Summary: Non admin user can not query API /katello/api/capsules/:id
Product: Red Hat Satellite 6 Reporter: roarora
Component: Users & RolesAssignee: satellite6-bugs <satellite6-bugs>
Status: NEW --- QA Contact: Radovan Drazny <rdrazny>
Severity: low Docs Contact:
Priority: unspecified    
Version: 6.4.0CC: b.prins, jhanley, mhulan, rcavalca
Target Milestone: UnspecifiedKeywords: Triaged
Target Release: Unused   
Hardware: All   
OS: All   
Whiteboard:
Fixed In Version: Doc Type: If docs needed, set a value
Doc Text:
Story Points: ---
Clone Of: Environment:
Last Closed: Type: Bug
Regression: --- Mount Type: ---
Documentation: --- CRM:
Verified Versions: Category: ---
oVirt Team: --- RHEL 7.3 requirements from Atomic Host:
Cloudforms Team: --- Target Upstream Version:

Description roarora 2019-07-26 10:02:34 UTC
Description of problem:

If a non admin user calls a GET API on satellite.example.com/katello/api/capsules/1, it fails with response : 
"message": "Resource smart_proxy not found by id '1'"

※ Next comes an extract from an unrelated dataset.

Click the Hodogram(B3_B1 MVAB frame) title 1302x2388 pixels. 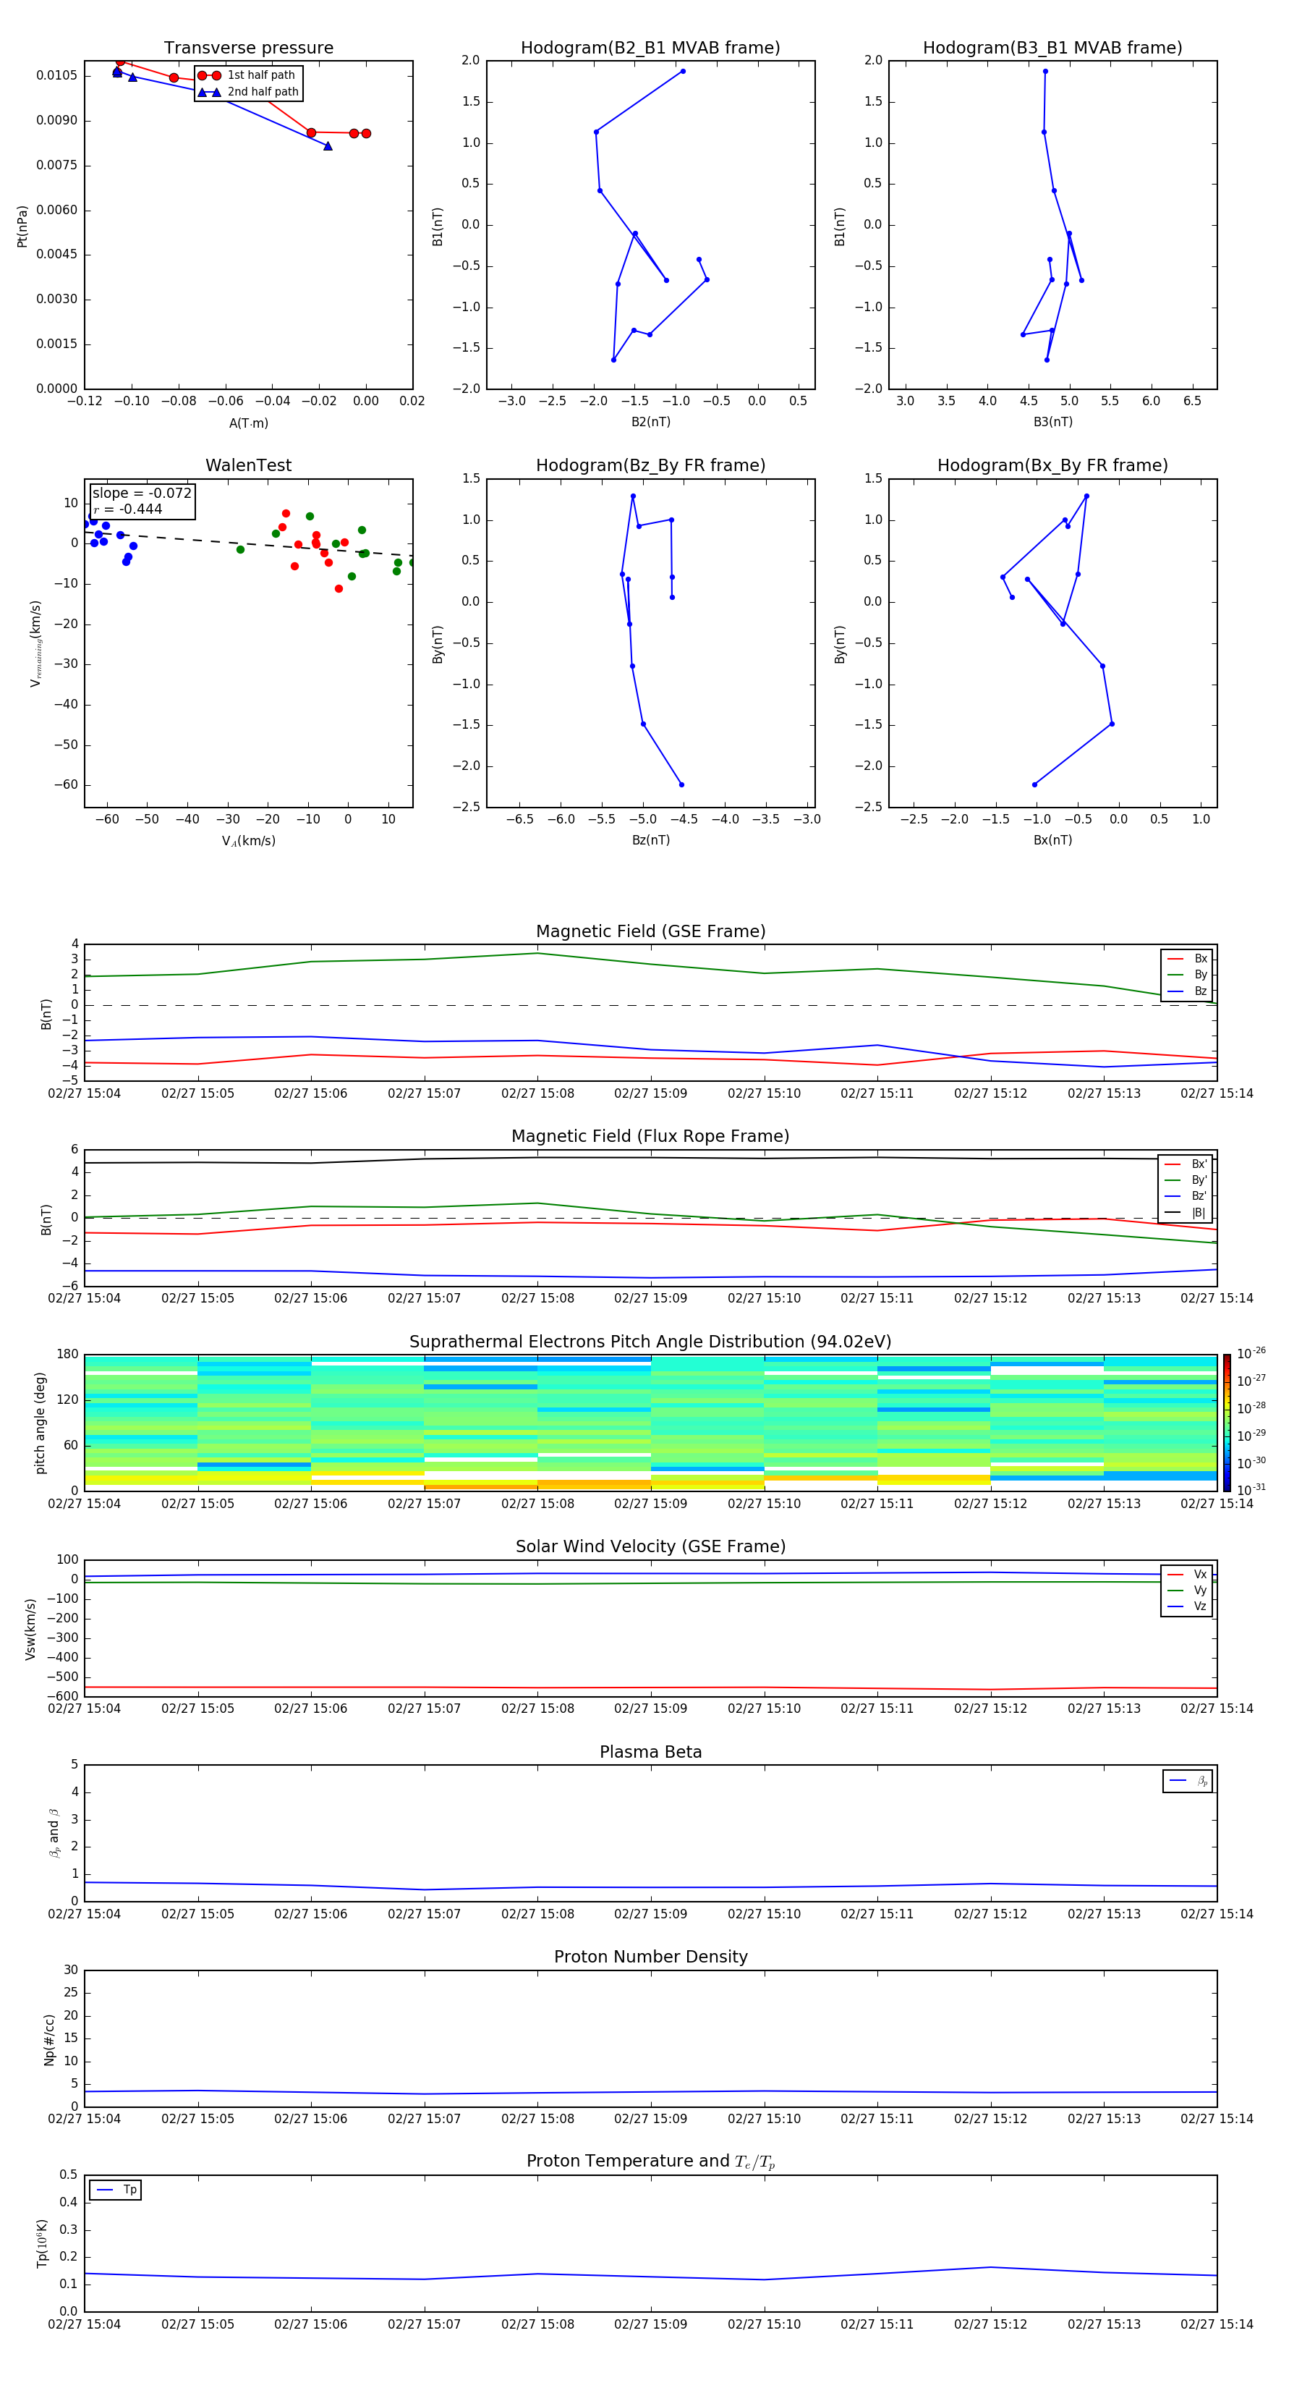click(x=1052, y=48)
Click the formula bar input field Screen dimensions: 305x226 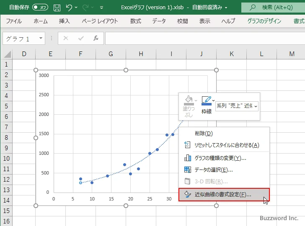(204, 39)
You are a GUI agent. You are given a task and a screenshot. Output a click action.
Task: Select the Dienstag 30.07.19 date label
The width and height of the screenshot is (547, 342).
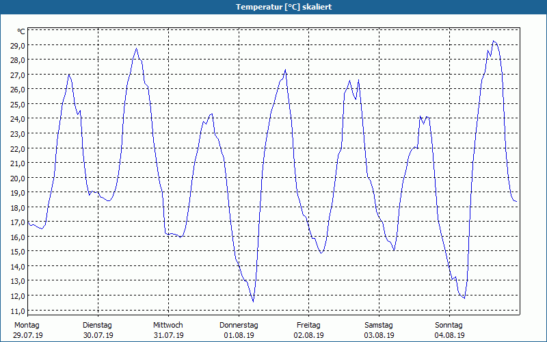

Non admin user has "view_smart_proxies" permissions assigned. Even if all available persmissions are assigned to the user, the error response is same.

User is able to query information for all capsules i.e GET on /katello/api/capsules/ but not for a particular ID /katello/api/capsules/:id

The API /katello/api/capsules/:id is called  by bootstrap.py script with --new-capsule switch so bootstrap.py cannot be run with non admin user.

Version-Release number of selected component (if applicable):
6.4
6.5

How reproducible:
Always

Steps to Reproduce:
1. Create a user role and assign all available permissions to it. Create a user and assign the role to the user. User should be non admin 
2. Run following api with above user and it fails
# curl -u user:password https://satellite.example.com/katello/api/capsules/1

Actual results:
APi fails with response "message": "Resource smart_proxy not found by id '1'"

Expected results:
Non admin user should be able to call that API with appropriate permissions assigned

Comment 4 Marek Hulan 2019-11-21 11:13:02 UTC
Is the user assigned to the same organization and location as the capsule? Does the user have permission to view_organizations and view_locations (potentially limited to only these)?

Comment 5 Jessica Richards 2019-12-12 20:08:37 UTC
Marek: Yes, the user was already assigned to the same organization and location as the capsule, and the user's role already had the view_organizations and view_locations permissions.